The presence of the RbAp46 and RbAp48 proteins in the ESC-E(z) complex may be important for several reasons. First, these histone-binding proteins are often found in complexes with enzymes involved in the covalent modification of histones. For example, RbAp46 is essential for substrate recognition by, and enzymatic activity of, the histone acetyltransferase enzyme Hat1. Therefore, it is speculated that the inability to detect HMT activity in preparations of recombinant E(z) protein is owing, in part, to the lack of the RbAp46/RbAp48. Another implication of the presence of RbAp proteins in the E(z) complex is that they might facilitate interaction with HDACs. During development, GAP proteins facilitate repression of the HOX genes. GAP proteins, such as Hunchback, are short-lived. Hunchback represses HOX genes by recruiting the Drosophila homolog of human Mi-2 protein, a constituent of the NuRD complex which also contains HDACs 1 and 2 and RbAp46/RpAp48. An interesting possibility is that HDACs or RbAp proteins initially recruited by Hunchback can later recruit PRC2 containing HMT activity via interaction with E(z). This may constitute a switch from short-term to long-term repression (Kuzmichev, 2002).

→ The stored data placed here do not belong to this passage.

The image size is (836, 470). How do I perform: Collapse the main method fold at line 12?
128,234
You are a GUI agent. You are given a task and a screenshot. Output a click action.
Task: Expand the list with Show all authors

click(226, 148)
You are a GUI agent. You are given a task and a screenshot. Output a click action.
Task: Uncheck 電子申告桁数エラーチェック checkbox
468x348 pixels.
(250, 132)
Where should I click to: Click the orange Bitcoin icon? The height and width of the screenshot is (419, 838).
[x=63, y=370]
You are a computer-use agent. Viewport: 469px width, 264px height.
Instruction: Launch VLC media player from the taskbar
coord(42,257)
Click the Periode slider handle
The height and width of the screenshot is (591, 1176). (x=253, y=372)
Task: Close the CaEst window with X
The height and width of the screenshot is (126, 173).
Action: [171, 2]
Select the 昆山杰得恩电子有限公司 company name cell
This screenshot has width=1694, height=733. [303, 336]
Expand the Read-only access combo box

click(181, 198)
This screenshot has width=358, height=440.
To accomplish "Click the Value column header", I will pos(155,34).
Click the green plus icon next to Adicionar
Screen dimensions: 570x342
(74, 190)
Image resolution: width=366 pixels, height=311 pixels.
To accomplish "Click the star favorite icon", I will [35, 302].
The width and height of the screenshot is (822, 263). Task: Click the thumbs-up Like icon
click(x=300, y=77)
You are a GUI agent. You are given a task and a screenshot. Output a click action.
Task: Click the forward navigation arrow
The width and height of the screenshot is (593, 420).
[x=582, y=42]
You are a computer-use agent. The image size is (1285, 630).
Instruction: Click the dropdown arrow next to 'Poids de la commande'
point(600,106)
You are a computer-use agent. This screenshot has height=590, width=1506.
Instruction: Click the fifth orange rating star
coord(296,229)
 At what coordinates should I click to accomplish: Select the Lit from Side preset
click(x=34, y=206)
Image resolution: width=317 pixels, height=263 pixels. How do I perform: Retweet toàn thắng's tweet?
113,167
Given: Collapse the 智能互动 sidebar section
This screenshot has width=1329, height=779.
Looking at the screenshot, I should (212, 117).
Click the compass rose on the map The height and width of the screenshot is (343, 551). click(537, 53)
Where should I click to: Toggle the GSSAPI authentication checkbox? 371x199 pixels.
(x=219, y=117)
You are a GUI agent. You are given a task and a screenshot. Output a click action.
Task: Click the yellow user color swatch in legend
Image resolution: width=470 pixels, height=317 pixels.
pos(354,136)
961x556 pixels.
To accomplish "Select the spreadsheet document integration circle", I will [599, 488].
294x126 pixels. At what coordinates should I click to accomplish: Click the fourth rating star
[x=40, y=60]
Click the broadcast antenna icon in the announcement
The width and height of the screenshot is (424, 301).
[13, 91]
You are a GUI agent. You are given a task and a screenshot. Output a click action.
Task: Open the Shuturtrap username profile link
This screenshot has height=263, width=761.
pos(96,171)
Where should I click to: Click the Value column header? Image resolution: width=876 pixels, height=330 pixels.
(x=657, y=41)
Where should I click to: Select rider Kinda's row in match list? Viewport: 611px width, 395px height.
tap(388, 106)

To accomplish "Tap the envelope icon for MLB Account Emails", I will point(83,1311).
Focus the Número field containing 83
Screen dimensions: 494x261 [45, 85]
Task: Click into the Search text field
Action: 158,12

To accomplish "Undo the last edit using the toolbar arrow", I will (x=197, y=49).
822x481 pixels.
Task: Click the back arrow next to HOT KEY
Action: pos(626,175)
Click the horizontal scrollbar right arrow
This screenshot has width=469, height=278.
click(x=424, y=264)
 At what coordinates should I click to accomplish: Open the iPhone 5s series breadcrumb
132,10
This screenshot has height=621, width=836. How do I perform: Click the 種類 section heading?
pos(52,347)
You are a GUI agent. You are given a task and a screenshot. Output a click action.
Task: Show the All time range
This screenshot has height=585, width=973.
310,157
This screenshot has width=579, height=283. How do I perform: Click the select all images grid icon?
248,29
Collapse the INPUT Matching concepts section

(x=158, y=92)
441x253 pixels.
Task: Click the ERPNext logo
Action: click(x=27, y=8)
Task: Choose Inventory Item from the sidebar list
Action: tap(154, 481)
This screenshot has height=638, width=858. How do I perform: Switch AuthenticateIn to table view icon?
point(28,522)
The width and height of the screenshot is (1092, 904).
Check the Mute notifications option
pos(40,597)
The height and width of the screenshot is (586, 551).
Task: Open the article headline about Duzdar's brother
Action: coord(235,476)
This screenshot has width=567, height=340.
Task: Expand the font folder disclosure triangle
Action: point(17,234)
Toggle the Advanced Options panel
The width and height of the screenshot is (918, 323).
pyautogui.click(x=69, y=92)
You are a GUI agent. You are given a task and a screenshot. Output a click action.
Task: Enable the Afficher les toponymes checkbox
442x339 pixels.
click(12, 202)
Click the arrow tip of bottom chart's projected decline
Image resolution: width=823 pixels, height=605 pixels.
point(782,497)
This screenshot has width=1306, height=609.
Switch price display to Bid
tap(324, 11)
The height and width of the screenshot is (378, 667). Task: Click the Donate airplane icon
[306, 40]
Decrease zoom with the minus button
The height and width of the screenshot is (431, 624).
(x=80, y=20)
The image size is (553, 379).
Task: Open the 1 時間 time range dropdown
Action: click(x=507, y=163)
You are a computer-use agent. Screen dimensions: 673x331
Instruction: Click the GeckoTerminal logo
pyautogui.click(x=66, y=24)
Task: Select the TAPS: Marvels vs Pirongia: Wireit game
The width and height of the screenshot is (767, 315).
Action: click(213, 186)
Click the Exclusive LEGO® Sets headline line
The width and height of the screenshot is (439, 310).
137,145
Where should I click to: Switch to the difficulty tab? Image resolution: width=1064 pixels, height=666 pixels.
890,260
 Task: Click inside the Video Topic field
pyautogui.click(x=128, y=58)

In support of this hypothesis, PRC2 contains E(z) and RbAp proteins. In addition, there is strong experimental evidence for an interaction between HDACs and E(z). One function of the E(z)-HDAC interaction is to deacetylate histones so that the E(z)-containing complex can methylate them. A similar mechanism was found to operate in yeast, in which methylation of H3-K9 by Clr4 requires deacetylation of H3-K9 and Lys 14 (K14) by Clr6 and Clr3, respectively. A similar mechanism is likely to operate in higher eukaryotes because acetylation and methylation are mutually exclusive marks, and methylation of H3-K9 by Suv39h1 requires deacetylation of this residue. The findings demonstrating two distinct ESC-E(z) complexes, one of which coelutes with HDAC1, raises the possibility that the PRC2 can transiently associate with an HDAC complex. This observation raises the possibility that PRC2 HDAC1 may be a highly-specialized complex dedicated to the methylation of H3-K27, which apparently is not acetylated in vivo in higher eukaryotes. Therefore, it is possible that these two different ESC-E(z) multiprotein complexes establish different marks on the histone H3 tail (Kuzmichev, 2002).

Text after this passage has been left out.